Patients should notify their physician if a rash develops. Efavirenz should be withdrawn if the rash is severe, such as that associated with blistering, desquamation, mucosal involvement, or fever. However, in most adult patients who developed a rash during clinical trials (26%), the rash was usually a mild or moderate maculopapular skin eruption that occurred within the first two weeks of therapy and resolved within one month despite continued use of the drug. Efavirenz can be reinitiated following interruption due to rash. The use of antihistamines and/or corticosteroids may improve tolerability and hasten resolution of rash. For patients who have had a life-threatening cutaneous reaction (e.g., Stevens-Johnson syndrome), alternative therapy should be considered.

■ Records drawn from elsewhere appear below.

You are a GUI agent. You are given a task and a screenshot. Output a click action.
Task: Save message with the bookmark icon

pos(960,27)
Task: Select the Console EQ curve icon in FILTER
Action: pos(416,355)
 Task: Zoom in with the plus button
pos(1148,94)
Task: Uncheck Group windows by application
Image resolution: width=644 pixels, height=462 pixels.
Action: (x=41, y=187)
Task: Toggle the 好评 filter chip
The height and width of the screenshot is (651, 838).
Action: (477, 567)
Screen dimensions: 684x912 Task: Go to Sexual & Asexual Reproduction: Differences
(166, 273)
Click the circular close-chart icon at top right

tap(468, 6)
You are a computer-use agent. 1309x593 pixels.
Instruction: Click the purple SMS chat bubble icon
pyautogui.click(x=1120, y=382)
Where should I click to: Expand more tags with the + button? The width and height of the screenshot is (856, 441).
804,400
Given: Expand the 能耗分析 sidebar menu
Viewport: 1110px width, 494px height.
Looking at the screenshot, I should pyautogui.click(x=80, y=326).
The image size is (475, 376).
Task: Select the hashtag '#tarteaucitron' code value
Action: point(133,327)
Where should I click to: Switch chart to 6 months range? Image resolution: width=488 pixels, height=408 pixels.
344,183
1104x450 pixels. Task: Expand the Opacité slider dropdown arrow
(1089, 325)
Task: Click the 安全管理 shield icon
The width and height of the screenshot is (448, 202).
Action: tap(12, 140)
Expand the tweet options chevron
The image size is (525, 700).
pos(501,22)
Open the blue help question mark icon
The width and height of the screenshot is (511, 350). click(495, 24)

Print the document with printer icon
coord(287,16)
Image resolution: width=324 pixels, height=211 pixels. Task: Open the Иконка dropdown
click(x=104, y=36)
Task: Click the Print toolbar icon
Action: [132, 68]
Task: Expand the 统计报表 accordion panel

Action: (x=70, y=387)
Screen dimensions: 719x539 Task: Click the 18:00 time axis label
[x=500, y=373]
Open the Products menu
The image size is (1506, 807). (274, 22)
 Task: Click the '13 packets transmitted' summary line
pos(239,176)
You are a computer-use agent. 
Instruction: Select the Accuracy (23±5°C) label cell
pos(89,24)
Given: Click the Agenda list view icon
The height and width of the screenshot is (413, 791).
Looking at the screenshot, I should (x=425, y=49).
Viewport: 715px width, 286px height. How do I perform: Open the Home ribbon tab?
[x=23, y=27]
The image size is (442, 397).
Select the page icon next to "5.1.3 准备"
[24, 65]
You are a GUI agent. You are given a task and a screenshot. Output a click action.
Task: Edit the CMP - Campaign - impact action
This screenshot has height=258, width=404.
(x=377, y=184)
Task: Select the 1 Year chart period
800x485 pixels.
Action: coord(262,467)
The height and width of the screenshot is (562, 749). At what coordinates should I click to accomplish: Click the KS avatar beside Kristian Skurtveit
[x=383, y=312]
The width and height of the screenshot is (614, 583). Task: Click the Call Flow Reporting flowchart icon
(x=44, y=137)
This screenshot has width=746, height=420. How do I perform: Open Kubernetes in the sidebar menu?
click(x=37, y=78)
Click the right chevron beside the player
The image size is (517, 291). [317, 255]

Monitoring of liver enzymes before and during efavirenz therapy is recommended in patients treated concomitantly with hepatotoxic drugs, in patients with underlying liver disease (including hepatitis B or C infection), and in patients with marked transaminase elevations. Monitoring of liver enzymes should be considered in patients without preexisting liver dysfunction or other risk factors. The benefit of continued therapy with efavirenz should be weighed against the unknown risks of significant hepatotoxicity in patients with persistent serum transaminase elevations (to greater than 5 times the upper limit of normal).
Monitoring of triglycerides and cholesterol is recommended prior to starting efavirenz and periodically during therapy.
Immune reconstitution syndrome has occurred during combination antiretroviral therapy. Patients responding to therapy may develop an inflammatory response to indolent or residual opportunistic infections and require evaluation and treatment.
Efavirenz must not be used alone for the treatment of HIV-1 or added on as a sole agent to a failing regimen. Resistant virus, which also demonstrates cross-resistance to other nonnucleoside reverse transcriptase inhibitors (NNRTIs), emerges rapidly when efavirenz is used as monotherapy. The potential for viral cross-resistance should be considered when choosing new antiretroviral agents to be used in combination with efavirenz.
The potential for HIV-1 cross-resistance among NNRTIs exists but has not been fully explored. It is unknown what effect efavirenz therapy will have on the activity of subsequently administered NNRTIs. Selection of antiretroviral agents for a patient's medication regimen should be done carefully.
Since it is one of the active components, efavirenz should not be coadministered with efavirenz/emtricitabine/tenofovir unless needed for dose adjustment (e.g., with rifampin).
Safety and effectiveness have not been established in pediatric patients less than 3 years of age or less than 13 kg.
No adjustment recommended.
Efavirenz should be taken on an empty stomach. Administration with food has been shown to increase efavirenz concentrations and may lead to an increased incidence of adverse reactions. Efavirenz should be taken at bedtime to improve the tolerability of central nervous system adverse effects.
Efavirenz should always be used in combination with other antiretroviral agents.